Given instruction ::
Please rewrite every one of the items below as a numbered list, leaving out any blank lines.

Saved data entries

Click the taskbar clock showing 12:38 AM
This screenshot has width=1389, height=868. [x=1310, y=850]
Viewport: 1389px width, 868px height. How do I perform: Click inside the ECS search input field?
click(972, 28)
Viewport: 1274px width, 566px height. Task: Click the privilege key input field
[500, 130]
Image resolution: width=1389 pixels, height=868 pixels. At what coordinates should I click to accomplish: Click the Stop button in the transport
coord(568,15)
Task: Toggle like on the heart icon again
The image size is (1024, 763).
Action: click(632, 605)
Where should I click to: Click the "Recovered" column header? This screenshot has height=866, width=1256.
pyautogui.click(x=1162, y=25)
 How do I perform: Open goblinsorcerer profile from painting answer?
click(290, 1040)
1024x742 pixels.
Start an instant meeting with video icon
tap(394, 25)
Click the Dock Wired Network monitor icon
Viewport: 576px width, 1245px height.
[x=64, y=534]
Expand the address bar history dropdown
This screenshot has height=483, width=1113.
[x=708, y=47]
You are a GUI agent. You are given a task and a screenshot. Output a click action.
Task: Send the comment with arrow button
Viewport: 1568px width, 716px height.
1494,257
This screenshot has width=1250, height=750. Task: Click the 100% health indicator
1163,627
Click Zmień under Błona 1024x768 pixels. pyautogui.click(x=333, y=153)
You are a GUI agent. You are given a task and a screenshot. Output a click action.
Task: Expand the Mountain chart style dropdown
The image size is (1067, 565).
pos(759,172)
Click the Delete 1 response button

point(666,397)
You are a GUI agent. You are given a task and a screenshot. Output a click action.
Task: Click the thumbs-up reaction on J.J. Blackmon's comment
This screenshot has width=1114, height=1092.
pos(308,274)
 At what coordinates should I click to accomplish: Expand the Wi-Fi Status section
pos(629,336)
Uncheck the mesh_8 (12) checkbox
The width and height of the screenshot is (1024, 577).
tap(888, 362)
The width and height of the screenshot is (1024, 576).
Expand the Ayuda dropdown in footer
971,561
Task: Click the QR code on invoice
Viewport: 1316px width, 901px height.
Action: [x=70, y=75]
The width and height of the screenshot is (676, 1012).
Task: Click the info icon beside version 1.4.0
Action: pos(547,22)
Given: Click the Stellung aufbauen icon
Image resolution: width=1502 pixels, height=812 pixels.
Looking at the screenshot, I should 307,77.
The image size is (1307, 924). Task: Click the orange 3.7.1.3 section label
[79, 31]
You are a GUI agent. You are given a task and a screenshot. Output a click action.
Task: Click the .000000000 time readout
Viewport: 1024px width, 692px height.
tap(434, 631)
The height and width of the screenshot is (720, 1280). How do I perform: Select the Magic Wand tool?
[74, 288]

Solution to this exercise ::
1. Click the taskbar clock showing 12:38 AM
2. This screenshot has width=1389, height=868. [x=1310, y=850]
3. Viewport: 1389px width, 868px height. How do I perform: Click inside the ECS search input field?
4. click(972, 28)
5. Viewport: 1274px width, 566px height. Task: Click the privilege key input field
6. [500, 130]
7. Image resolution: width=1389 pixels, height=868 pixels. At what coordinates should I click to accomplish: Click the Stop button in the transport
8. coord(568,15)
9. Task: Toggle like on the heart icon again
10. The image size is (1024, 763).
11. Action: click(632, 605)
12. Where should I click to: Click the "Recovered" column header? This screenshot has height=866, width=1256.
13. pyautogui.click(x=1162, y=25)
14.  How do I perform: Open goblinsorcerer profile from painting answer?
15. click(290, 1040)
16. 1024x742 pixels.
17. Start an instant meeting with video icon
18. tap(394, 25)
19. Click the Dock Wired Network monitor icon
20. Viewport: 576px width, 1245px height.
21. [x=64, y=534]
22. Expand the address bar history dropdown
23. This screenshot has height=483, width=1113.
24. [x=708, y=47]
25. You are a GUI agent. You are given a task and a screenshot. Output a click action.
26. Task: Send the comment with arrow button
27. Viewport: 1568px width, 716px height.
28. 1494,257
29. This screenshot has width=1250, height=750. Task: Click the 100% health indicator
30. 1163,627
31. Click Zmień under Błona 1024x768 pixels. pyautogui.click(x=333, y=153)
32. You are a GUI agent. You are given a task and a screenshot. Output a click action.
33. Task: Expand the Mountain chart style dropdown
34. The image size is (1067, 565).
35. pos(759,172)
36. Click the Delete 1 response button
37. point(666,397)
38. You are a GUI agent. You are given a task and a screenshot. Output a click action.
39. Task: Click the thumbs-up reaction on J.J. Blackmon's comment
40. This screenshot has width=1114, height=1092.
41. pos(308,274)
42.  At what coordinates should I click to accomplish: Expand the Wi-Fi Status section
43. pos(629,336)
44. Uncheck the mesh_8 (12) checkbox
45. The width and height of the screenshot is (1024, 577).
46. tap(888, 362)
47. The width and height of the screenshot is (1024, 576).
48. Expand the Ayuda dropdown in footer
49. 971,561
50. Task: Click the QR code on invoice
51. Viewport: 1316px width, 901px height.
52. Action: [x=70, y=75]
53. The width and height of the screenshot is (676, 1012).
54. Task: Click the info icon beside version 1.4.0
55. Action: pos(547,22)
56. Given: Click the Stellung aufbauen icon
57. Image resolution: width=1502 pixels, height=812 pixels.
58. Looking at the screenshot, I should 307,77.
59. The image size is (1307, 924). Task: Click the orange 3.7.1.3 section label
60. [79, 31]
61. You are a GUI agent. You are given a task and a screenshot. Output a click action.
62. Task: Click the .000000000 time readout
63. Viewport: 1024px width, 692px height.
64. tap(434, 631)
65. The height and width of the screenshot is (720, 1280). How do I perform: Select the Magic Wand tool?
66. [74, 288]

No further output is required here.